_Tasks for this exercise_
(a) Please copy the API Gateway timeout passage word for word, starting at "When this timeout" and ending at "was just slow.".
(b) List the effects that the API Gateway timeout passage gives for when the timeout hits.
(c) Carry on writing the API Gateway timeout passage from its last sentence.

_Document excerpt_
Clean. Simple. It worked great… until it didn’t.

The 29‑Second Wall

Our first major problem hit when we built an agent that could analyze complex documents. The agent needed to:

Extract text from the document
Analyze for key themes
Generate tags
Create a summary
Suggest related assets

Each step took 3–7 seconds. Total runtime: ~25 seconds. Within Lambda’s 15‑minute limit, right?

Wrong.

2024-02-15 14:32:18 START RequestId: abc-123-def
2024-02-15 14:32:18 Calling OpenAI for document analysis...
2024-02-15 14:32:25 Analysis complete, generating tags...
2024-02-15 14:32:32 OpenAI inference still running...
2024-02-15 14:32:47 ERROR Task timed out after 29.00 seconds

API Gateway has a 29‑second timeout – not Lambda. If you expose the function through API Gateway (which you probably are), you hit the wall at 29 seconds.

When this timeout hits:

The client receives a 504 Gateway Timeout
Lambda keeps running and burns money
OpenAI/Bedrock calls finish but results are lost
Users see failed requests
You are charged for the full Lambda execution time

We lost 30 % of our complex‑agent requests to timeouts. Users thought our AI was broken. It wasn’t – it was just slow.

_Material shown_
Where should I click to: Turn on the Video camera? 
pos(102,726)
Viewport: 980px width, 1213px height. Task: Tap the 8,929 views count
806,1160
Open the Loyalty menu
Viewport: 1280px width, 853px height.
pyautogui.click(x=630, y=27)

_Answers_
(a)
When this timeout hits:

The client receives a 504 Gateway Timeout
Lambda keeps running and burns money
OpenAI/Bedrock calls finish but results are lost
Users see failed requests
You are charged for the full Lambda execution time

We lost 30 % of our complex‑agent requests to timeouts. Users thought our AI was broken. It wasn’t – it was just slow.

(b)
- The client receives a 504 Gateway Timeout
- Lambda keeps running and burns money
- OpenAI/Bedrock calls finish but results are lost
- Users see failed requests
- You are charged for the full Lambda execution time

(c)
Streaming? Not from Lambda

Our users wanted real‑time chat responses, like ChatGPT’s streaming interface. We tried to implement streaming:

export const handler: APIGatewayProxyHandler = async (event) => {
  const stream = await openai.chat.completions.create({
    model: 'gpt-4',
    messages: [/* ... */],
    stream: true
  });

  // This is where it breaks
  for await (const chunk of stream) {
    // How do you stream through API Gateway?
    // You can't.
  }
};

API Gateway buffers the entire Lambda response before sending it to the client. There’s no way to stream partial data; the client won’t see anything until the Lambda finishes.

Work‑around: WebSockets, but that means:

Separate WebSocket API Gateway
Connection management
Message routing
State tracking
Much more complexity

We tried it; the code ballooned to 3× the size for a simple streaming response.

Cold Starts from Hell

AI SDKs are heavy. Here’s what we imported:

import OpenAI from 'openai';                                   // 2.1 MB
import { BedrockRuntimeClient } from '@aws-sdk/client-bedrock-runtime'; // 1.8 MB
import Anthropic from '@anthropic-ai/sdk';                    // 1.9 MB
import { DynamoDBClient } from '@aws-sdk/client-dynamodb';    // 1.2 MB
import PDFParse from 'pdf-parse';                             // 0.9 MB

Total bundle size: ~8 MB
Cold‑start time: 8–12 seconds

When a Lambda hasn’t run for 5+ minutes, AWS creates a new container. Container startup + code initialization = users wait 10+ seconds for the first response.

Because our AI functions were used sporadically, cold starts happened constantly:

Document analysis: ~20 requests / hour
Image classification: 5–10 requests / hour
Content generation: 1–2 requests / hour

Each function went cold multiple times per day. Users would upload a document, wait ~12 seconds, and think the platform was broken.

We tried Provisioned Concurrency. It helped but cost ≈ $50 / month per function just to keep them warm. For 7 functions that’s ≈ $350 / month before processing a single request.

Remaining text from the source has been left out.